Arden glanced in surprise at his companion.
“I did not know that. I suppose that is the reason why you wish to visit Mequinez?”
Challoner’s sudden desire to travel inland to this town had been a mystery to Arden. He knew Challoner well, and knew him for a dilettante, an amiable amateur of the arts, a man always upon the threshold of a new interest, but never by any chance on the other side of the door, and, above all, a stay-at-home. Now the reason was explained.
“Yes,” Challoner admitted. “I was anxious to see Mequinez.”
“Both men came home when peace was declared, I suppose?” said Arden.
“No. Only one came home, James Challoner. The other, Luke, turned renegade to escape the sufferings of slavery, and was never allowed to come back. The two men were brothers.
“I discovered the story by chance. I was looking over the papers in the library one morning, in order to classify them, and I came across a manuscript play written by a Challoner after the Restoration. Between the leaves of the play an old, faded letter was lying. It had been written by James, on his return, to Luke’s wife, telling her she would never see Luke again.
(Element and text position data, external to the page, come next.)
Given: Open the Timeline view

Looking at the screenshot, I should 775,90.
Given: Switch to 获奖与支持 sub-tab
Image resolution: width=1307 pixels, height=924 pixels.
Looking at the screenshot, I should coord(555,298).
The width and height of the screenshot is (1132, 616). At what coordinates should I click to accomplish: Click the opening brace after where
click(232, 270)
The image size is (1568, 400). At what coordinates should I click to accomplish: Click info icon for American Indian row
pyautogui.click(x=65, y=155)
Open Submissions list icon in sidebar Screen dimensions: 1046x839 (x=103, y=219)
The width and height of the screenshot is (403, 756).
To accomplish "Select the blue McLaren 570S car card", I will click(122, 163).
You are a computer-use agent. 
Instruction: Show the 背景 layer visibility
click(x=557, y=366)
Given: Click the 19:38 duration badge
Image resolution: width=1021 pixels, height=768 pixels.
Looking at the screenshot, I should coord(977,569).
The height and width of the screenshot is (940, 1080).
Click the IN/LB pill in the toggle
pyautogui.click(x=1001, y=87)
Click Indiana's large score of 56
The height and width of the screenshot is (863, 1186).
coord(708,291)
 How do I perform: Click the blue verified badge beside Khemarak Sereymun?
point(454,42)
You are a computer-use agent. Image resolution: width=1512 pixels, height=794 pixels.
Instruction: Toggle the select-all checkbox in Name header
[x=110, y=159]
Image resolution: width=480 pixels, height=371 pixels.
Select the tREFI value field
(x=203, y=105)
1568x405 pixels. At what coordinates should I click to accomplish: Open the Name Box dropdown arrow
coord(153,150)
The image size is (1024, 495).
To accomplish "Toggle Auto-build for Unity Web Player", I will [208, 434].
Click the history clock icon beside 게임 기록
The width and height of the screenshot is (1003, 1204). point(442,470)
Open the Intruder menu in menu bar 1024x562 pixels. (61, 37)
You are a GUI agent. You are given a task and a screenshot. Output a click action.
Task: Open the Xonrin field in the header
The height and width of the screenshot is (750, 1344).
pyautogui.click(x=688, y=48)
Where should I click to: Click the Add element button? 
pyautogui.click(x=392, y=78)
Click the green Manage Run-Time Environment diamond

I will show you the letter this evening.”
“That’s a strange story,” said Arden. “Was nothing heard of Luke afterwards?”
“Nothing. No doubt he lived and died in Mequinez.”
Challoner looked back as he spoke. Dimoussi was still standing amongst the bushes watching the travellers recede from him. His plan was completely formed. There would be a djehad to-morrow, and the honour of it would belong to Dimoussi of Agurai.
He felt in the leathern wallet which swung at his side upon a silk orange-coloured cord. He had ten dollars in that wallet. He walked in the rear of the travellers to Mequinez, and reached the town just before sunset. He went at once to the great square by the Renegade’s Gate, where the horses are brought to roll in the dust on their way to the watering fountain.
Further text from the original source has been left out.